By Colleen Dulle
Catholic News Service
WASHINGTON – When Helen Alvare first read that Jesus did not “count equality with God a thing to be grasped” (Phil 2:6), she was shocked.
“Of course he was equal, why would we even be talking about grasping?” Alvare asked.
She realized that this model applied to gender equality, an idea she shared in her talk on “The Feminine Genius,” addressed to 350 women in their 20s at the Given Catholic Young Women’s Leadership Forum June 8 in Washington.
Her goal, she told Catholic News Service, was for the women at the conference to see that “even suggesting that there are two sexes who are other but can collaborate has become controversial,” and that Christians need to confirm God’s intention for men and women to be different but equal.
In modern society, “we are encouraged to reject things that are associated with women and instead to be either like men or androgynous or sexually fluid,” Alvare told the all-female audience, yet “the two sexes symbolize all that can happen when different things work together: They create, they grow, they give new life.”
She continued, “An environment stacked against the twoness of the sexes is also an environment against diversity of every type, coexistence in perfect equality in the eyes of God.”
Alvare, who is a family and religion law professor at George Mason University and a consultant for the Vatican’s Pontifical Council for the Laity, serves as a Holy See delegate to various United Nations conferences on women and family issues.
Women laugh June 8 as they listen to keynote speaker Helen Alvare, a law professor at George Mason University in Arlington, Va., during “Given,” a leadership forum for young Catholic women at The Catholic University of America in Washington. The six-day event was sponsored by the Council of Major Superiors of Women Religious. (CNS photo/Bob Roller)
She said that women need to recognize their feminine gifts and assert them in collaboration with men rather than “grasping at” an equality that they already have in the eyes of God. Practically and theologically, she said, the sexes working together are better than either men or women working alone.
She cited studies showing that mixed-gender marketing teams are effective because the men tend to develop strong marketing systems while the women are often better at figuring out how the system will practically be applied, and how to pitch the system in an appealing way.
She also explained theologian N.T. Wright’s view of the sexes as symbols of the unity of heaven and earth.
Heaven and earth “are different, radically different, but they are made for each other in the same way as male and female,” she said, quoting Wright. “Opposite poles within creation are made for union, not competition.”

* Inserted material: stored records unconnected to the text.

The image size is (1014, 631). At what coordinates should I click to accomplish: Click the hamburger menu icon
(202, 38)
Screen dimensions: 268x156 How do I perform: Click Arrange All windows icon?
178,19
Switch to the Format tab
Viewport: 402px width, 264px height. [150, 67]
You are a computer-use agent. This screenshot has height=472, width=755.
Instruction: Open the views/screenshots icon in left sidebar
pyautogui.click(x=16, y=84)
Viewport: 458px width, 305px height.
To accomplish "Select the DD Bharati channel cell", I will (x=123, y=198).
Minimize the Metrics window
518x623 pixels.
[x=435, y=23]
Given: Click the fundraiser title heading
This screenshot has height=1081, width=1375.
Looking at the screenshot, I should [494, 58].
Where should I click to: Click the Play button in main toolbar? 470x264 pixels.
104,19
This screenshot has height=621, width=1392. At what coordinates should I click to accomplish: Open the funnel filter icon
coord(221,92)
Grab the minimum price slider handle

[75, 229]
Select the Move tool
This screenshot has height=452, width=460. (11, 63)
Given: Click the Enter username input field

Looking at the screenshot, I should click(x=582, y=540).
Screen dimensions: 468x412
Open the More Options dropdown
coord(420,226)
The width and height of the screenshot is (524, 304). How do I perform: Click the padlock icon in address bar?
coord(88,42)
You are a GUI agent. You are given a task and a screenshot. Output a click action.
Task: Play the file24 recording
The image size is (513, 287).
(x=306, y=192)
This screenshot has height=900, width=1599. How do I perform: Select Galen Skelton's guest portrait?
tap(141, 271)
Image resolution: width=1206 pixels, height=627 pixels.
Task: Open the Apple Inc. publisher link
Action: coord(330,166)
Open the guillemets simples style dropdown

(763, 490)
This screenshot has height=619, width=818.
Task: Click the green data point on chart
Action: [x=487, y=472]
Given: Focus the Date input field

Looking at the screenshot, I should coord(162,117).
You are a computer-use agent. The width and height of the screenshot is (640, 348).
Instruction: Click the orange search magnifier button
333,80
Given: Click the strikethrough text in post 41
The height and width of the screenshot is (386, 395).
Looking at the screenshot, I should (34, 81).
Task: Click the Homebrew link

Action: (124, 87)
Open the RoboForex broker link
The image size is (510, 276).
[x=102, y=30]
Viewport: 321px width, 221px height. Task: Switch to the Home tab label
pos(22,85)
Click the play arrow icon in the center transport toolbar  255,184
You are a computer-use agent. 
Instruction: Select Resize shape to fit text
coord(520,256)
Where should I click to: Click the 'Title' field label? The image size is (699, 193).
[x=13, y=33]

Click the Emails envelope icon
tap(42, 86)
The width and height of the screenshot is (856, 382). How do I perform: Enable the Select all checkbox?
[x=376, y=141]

She said that while women cannot forget that they are heirs to a long struggle for equal rights, “as Christians, this model of not deeming equality something to be grasped at means that we assert it. We live it. We can be lawyers seeking to get it in the law; we can be laywomen seeking to assert it in a group or at our job, but the end goal that we’re seeking is not ‘I am better than men,’ ‘I reject men,’ ‘I don’t trust men,’ et cetera. It is to assert and achieve this equality but not by harming the opposite sex.”
She said that she would have liked to see this equality represented in church decision-making, for example, at the Synod of Bishops on the family or in the sexual abuse scandal.
“I would have said that you needed a great deal more women and families at the synod on the family. I really didn’t understand the absence of a significant number of more women,” she said.
Alvare chaired the commission that investigated the abuse scandal in the Archdiocese of Philadelphia.
“If someone had come in and complained to a mother that this had happened to her son, I think things would have changed quite a bit earlier,” Alvare told CNS, saying there may be a difference between the sexes in understanding “what that violation means to a child.”
She also pointed out that women are skilled in the humanitarian work Pope Francis has emphasized, like housing Syrian refugees and providing showers for the homeless in Vatican City.
“The people who are actually doing that kind of work in the world and who want to do it — they’d like to be paid more fairly, but they want to do it — are women,” Alvare said, noting that women’s representation in the church shouldn’t be a matter of meeting quotas.
She told CNS that she wanted to end her talk by saying women must be the ones to speak out in favor of femininity and increased collaboration between the sexes.
“No male can say the things that I said today,” she said. “If it’s going to be said at all, it has to be said by women.”
The June 7-12 Given conference was held at The Catholic University of America in Washington. It was sponsored by the Council of Major Superiors of Women Religious.